Pixel coordinate grounding data:
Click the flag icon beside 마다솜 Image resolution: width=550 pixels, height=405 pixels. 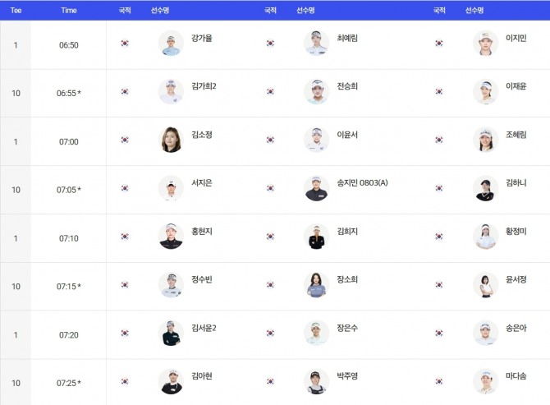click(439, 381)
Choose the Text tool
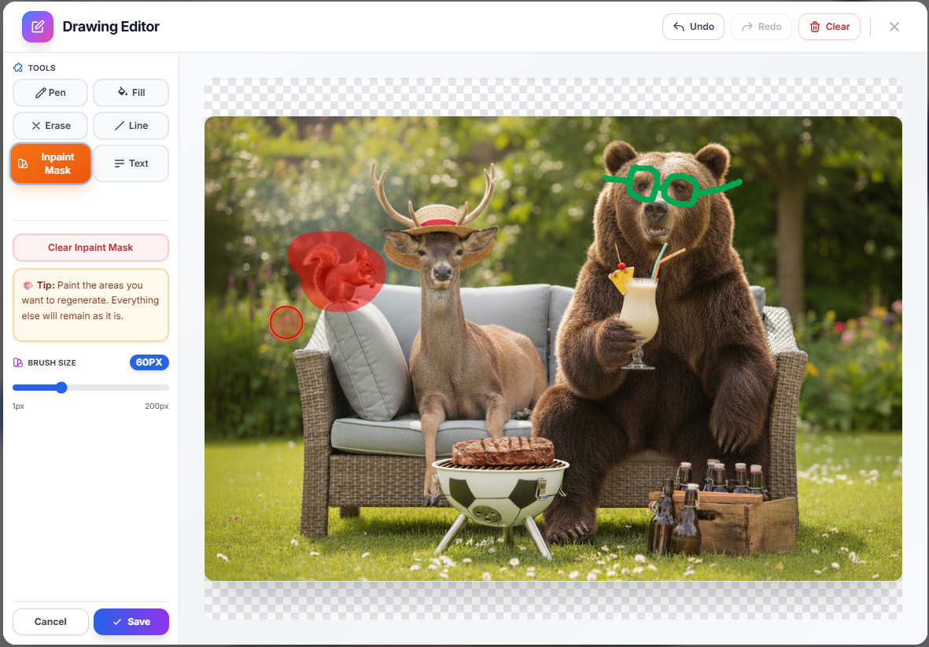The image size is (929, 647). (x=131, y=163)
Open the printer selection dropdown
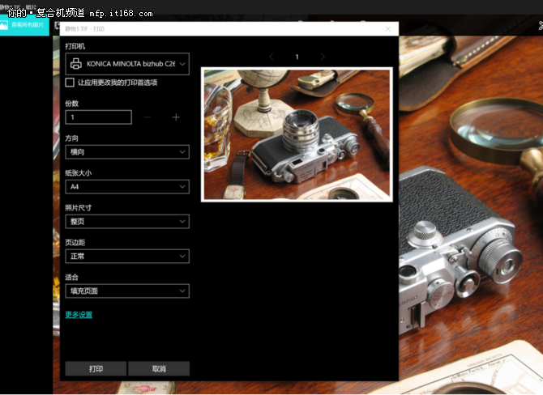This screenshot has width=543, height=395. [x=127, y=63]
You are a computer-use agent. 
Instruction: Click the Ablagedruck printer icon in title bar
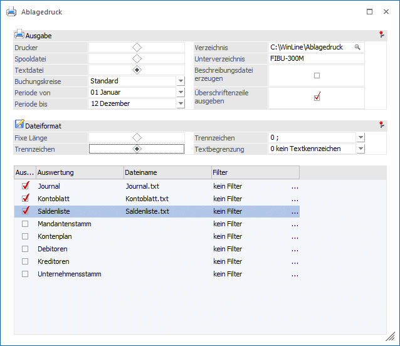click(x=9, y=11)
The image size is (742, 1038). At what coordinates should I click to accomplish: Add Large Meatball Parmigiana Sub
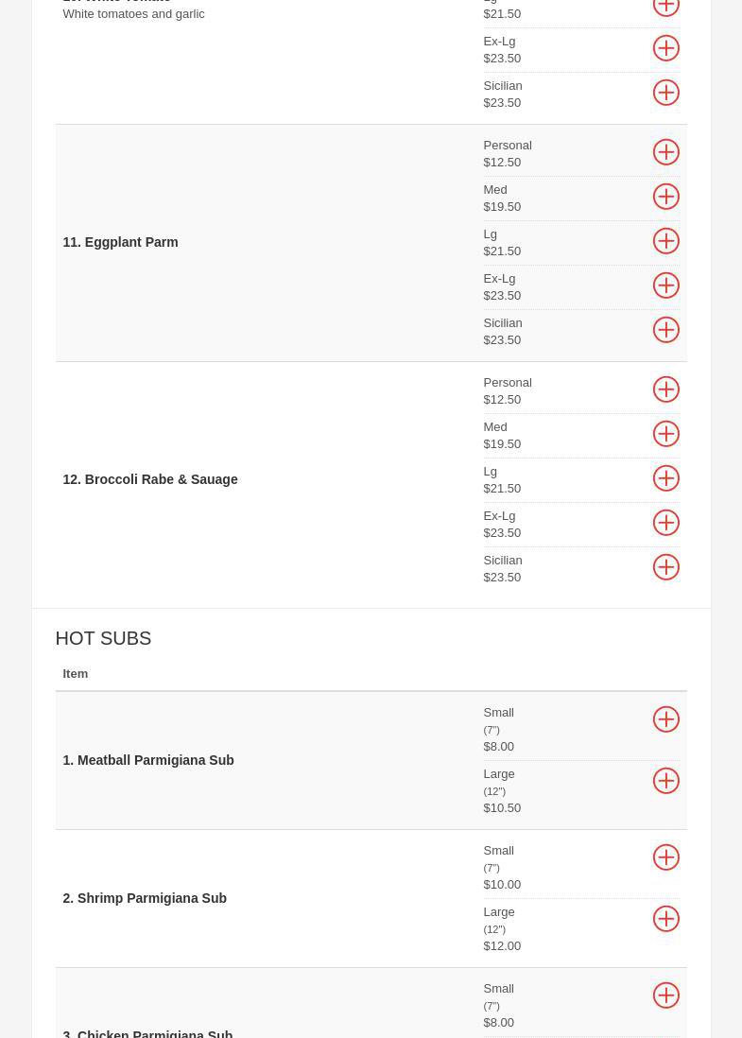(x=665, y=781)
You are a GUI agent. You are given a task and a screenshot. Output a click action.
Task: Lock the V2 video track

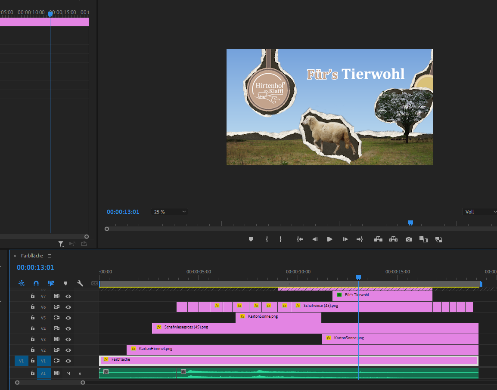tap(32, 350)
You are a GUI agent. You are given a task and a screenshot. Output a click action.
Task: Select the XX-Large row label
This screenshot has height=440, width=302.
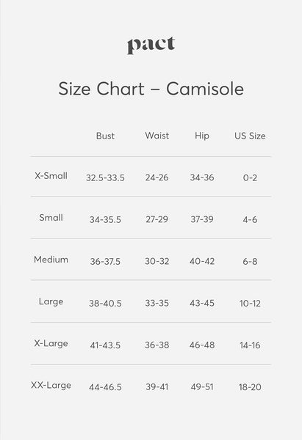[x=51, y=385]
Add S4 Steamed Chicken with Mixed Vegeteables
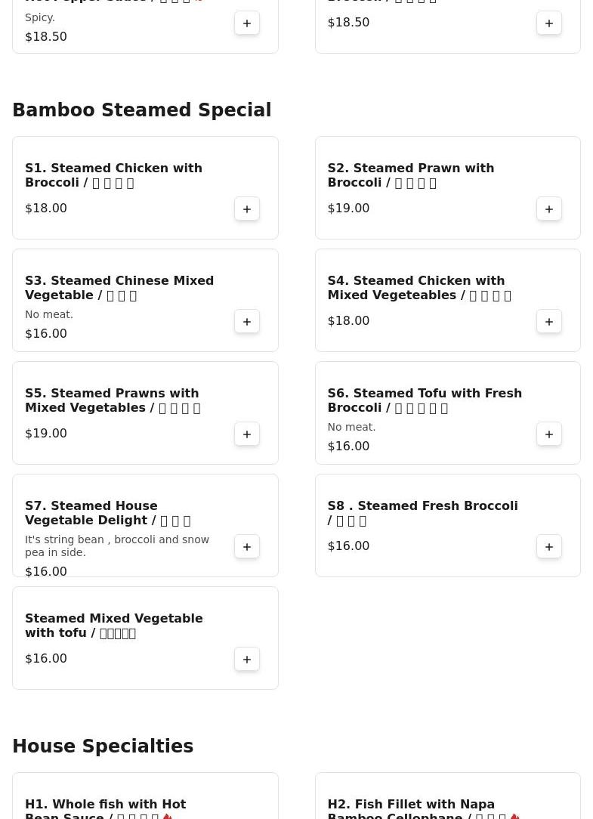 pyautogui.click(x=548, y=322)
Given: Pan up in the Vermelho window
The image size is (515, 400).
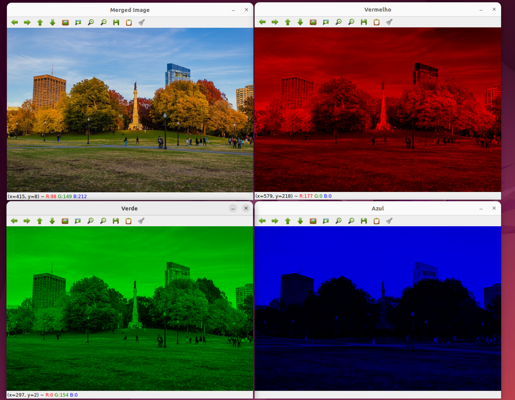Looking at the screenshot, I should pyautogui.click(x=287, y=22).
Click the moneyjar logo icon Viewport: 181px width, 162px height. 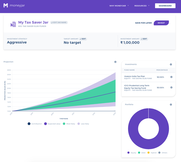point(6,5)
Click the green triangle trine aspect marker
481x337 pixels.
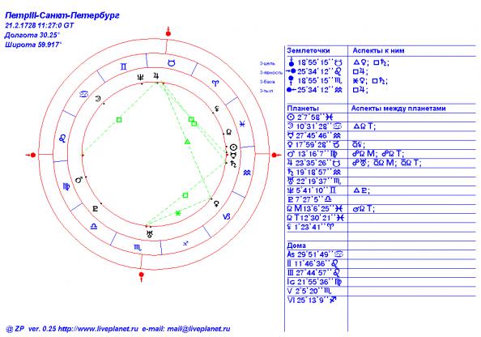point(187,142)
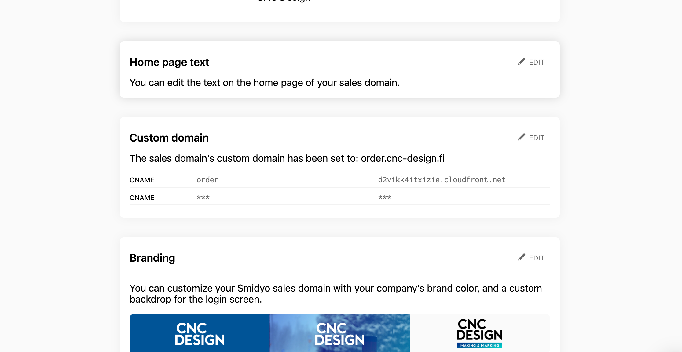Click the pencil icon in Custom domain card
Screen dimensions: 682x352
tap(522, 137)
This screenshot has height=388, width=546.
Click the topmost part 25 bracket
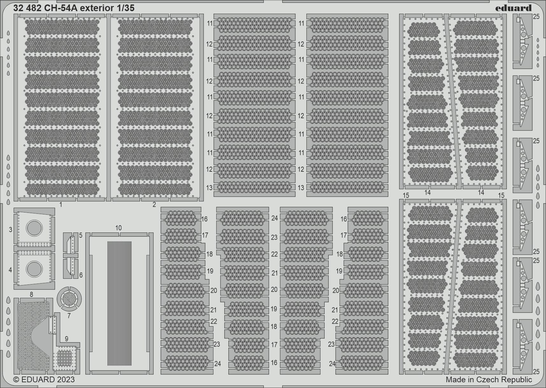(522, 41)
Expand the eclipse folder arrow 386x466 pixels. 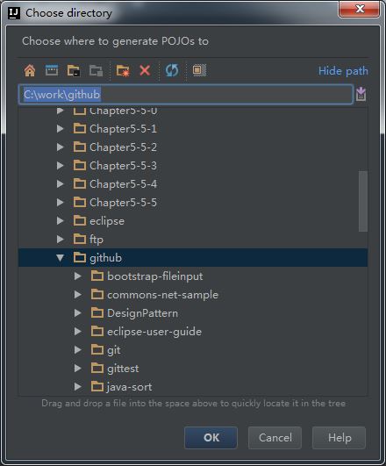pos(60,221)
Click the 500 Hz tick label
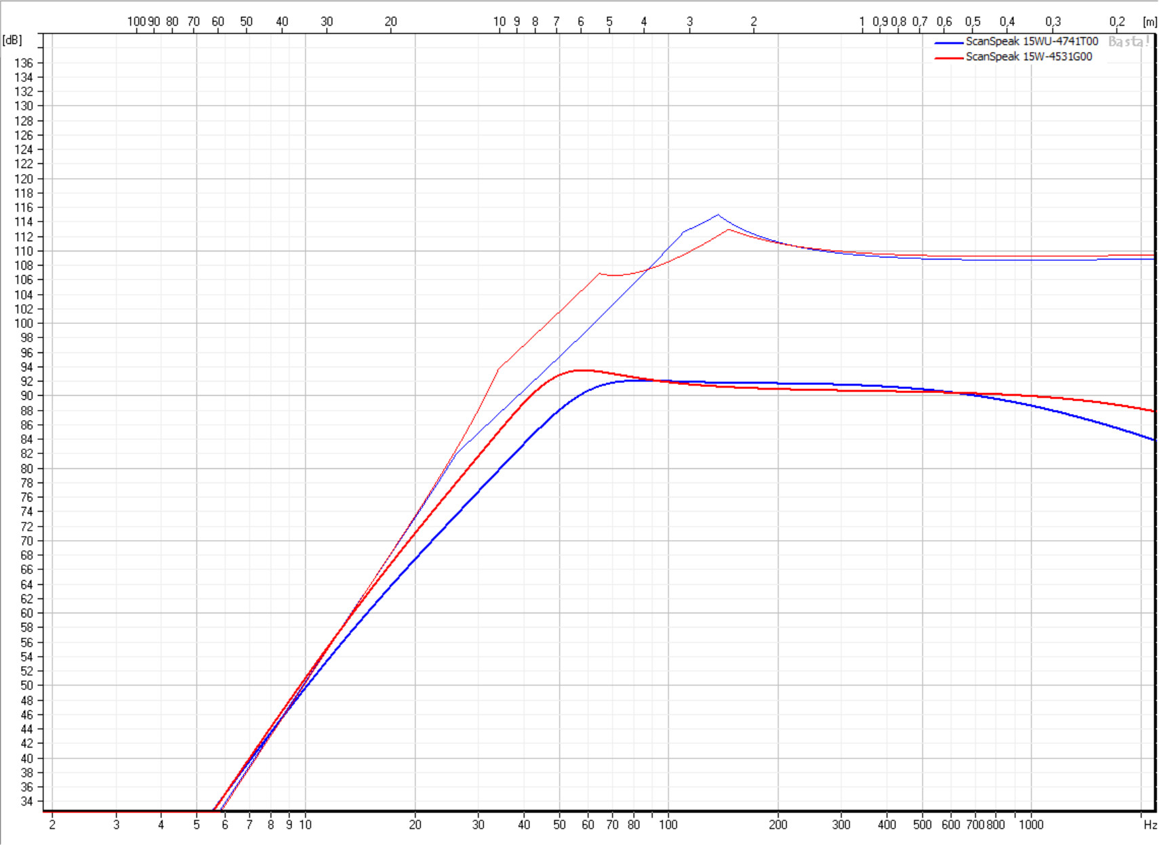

## WHAT IS EXPECTED
Copy only what lies between the line with "Task: Lock the V2 video track" and the line with "Given: Pan up in the Vermelho window", those two lines included, exactly as given above; pictures stay out.

## COMPLETED TASK
Task: Lock the V2 video track

tap(32, 350)
You are a GUI agent. You are given a task and a screenshot. Output a click action.
Task: Select the XX-Large row label
This screenshot has height=440, width=302.
[x=51, y=385]
Add S4 Steamed Chicken with Mixed Vegeteables
 pyautogui.click(x=548, y=322)
Given: Pan up in the Vermelho window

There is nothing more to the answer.